"The pontiff appeared to risk causing fresh controversy during his speech on Sunday when he cited a passage from St Paul that risked being interpreted as hostile - not by Muslims, but by Jews. It described the crucifixion of Jesus as a "scandal for the Jews".The Greek word is skandalon and is normally translated in English versions as 'stumbling block' and pagans as 'Greeks' (see I Corinthians 1:23). Paul says this because the notion that the maschiach should enter into History to be executed as a common criminal was indeed scandalous to the orthodox Jewish eschatology of the time.
He said he wanted to comment on two recent Roman Catholic festivals relating to the crucifixion.

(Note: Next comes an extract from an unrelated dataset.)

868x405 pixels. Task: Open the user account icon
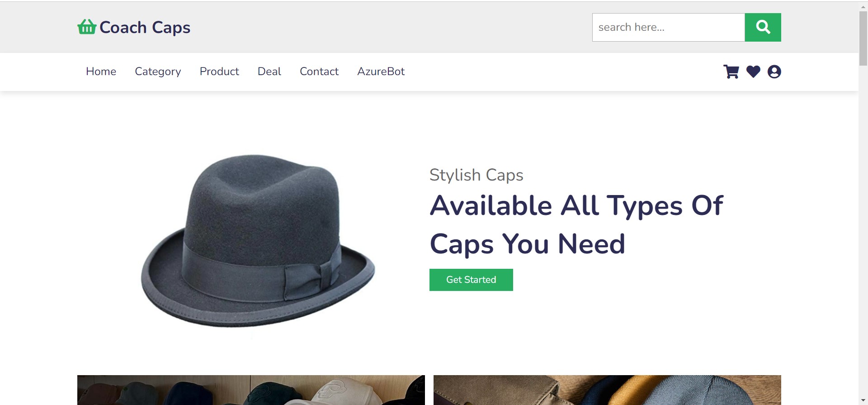pyautogui.click(x=774, y=71)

What, the Pope asked, was the point of exalting the cross, a tool of execution?
In reply to his rhetorical question, he quoted a verse from St Paul, the New Testament author most often accused of anti-Semitism. In the Italian translation, used by the Pope, it runs as follows: "We preach the crucified Christ - a scandal for the Jews, a folly for the pagans.""

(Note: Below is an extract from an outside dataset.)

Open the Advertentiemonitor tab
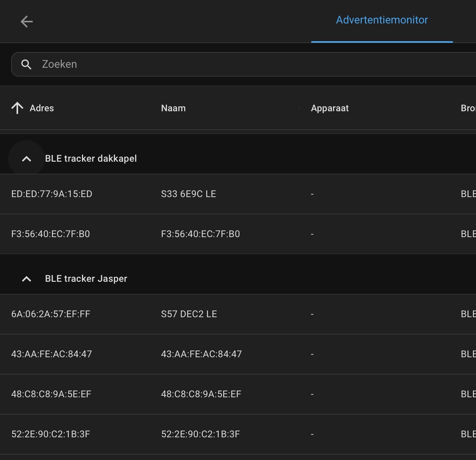Screen dimensions: 476x460 point(382,20)
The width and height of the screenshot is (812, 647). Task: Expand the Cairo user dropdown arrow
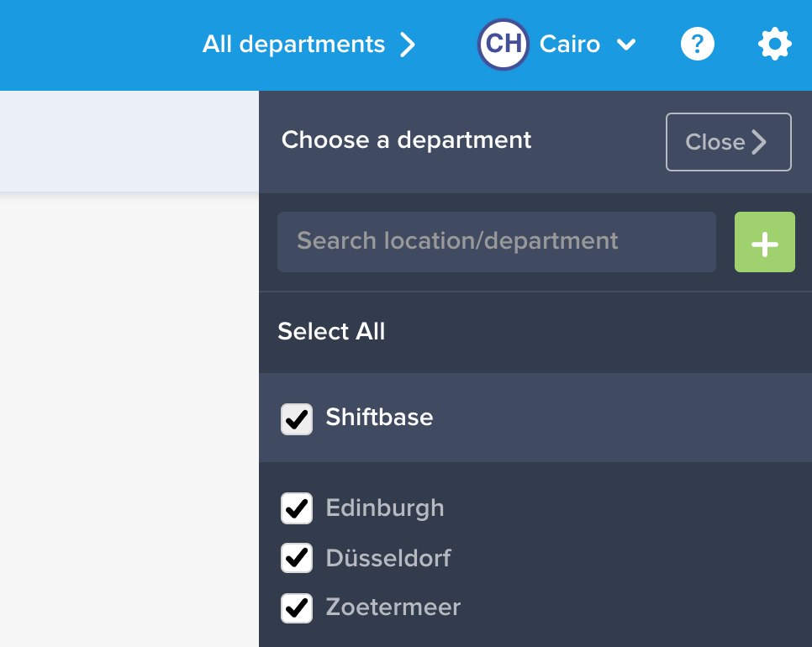(x=626, y=45)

But was the artist formerly-known as Saul of Tarsus anti-Semitic? At Glasgow University I was privileged to hear Professor Joel Marcus lecture and if I remember rightly, he thought so. I'm hardly competent to form judgment of my own. Some of his remarks certainly seem so - although I can't help feeling that this may be because we view them through a long historical telescope with a lens smeared by centuries of Christian anti-Semitism.
Are Jews incensed by the Pope's remarks? It's difficult to tell - they haven't burned anything yet, neither have they called for the Pope to be cursed by God. And that's what to do if you wish to draw attention to the fact that you're offended by the pronouncements of a rather reactionary and other-wordly Catholic theologian.
I wouldn't bother because like Howard Jacobson, I don't really buy this idea that the thin-skinned have an extra layer of human rights.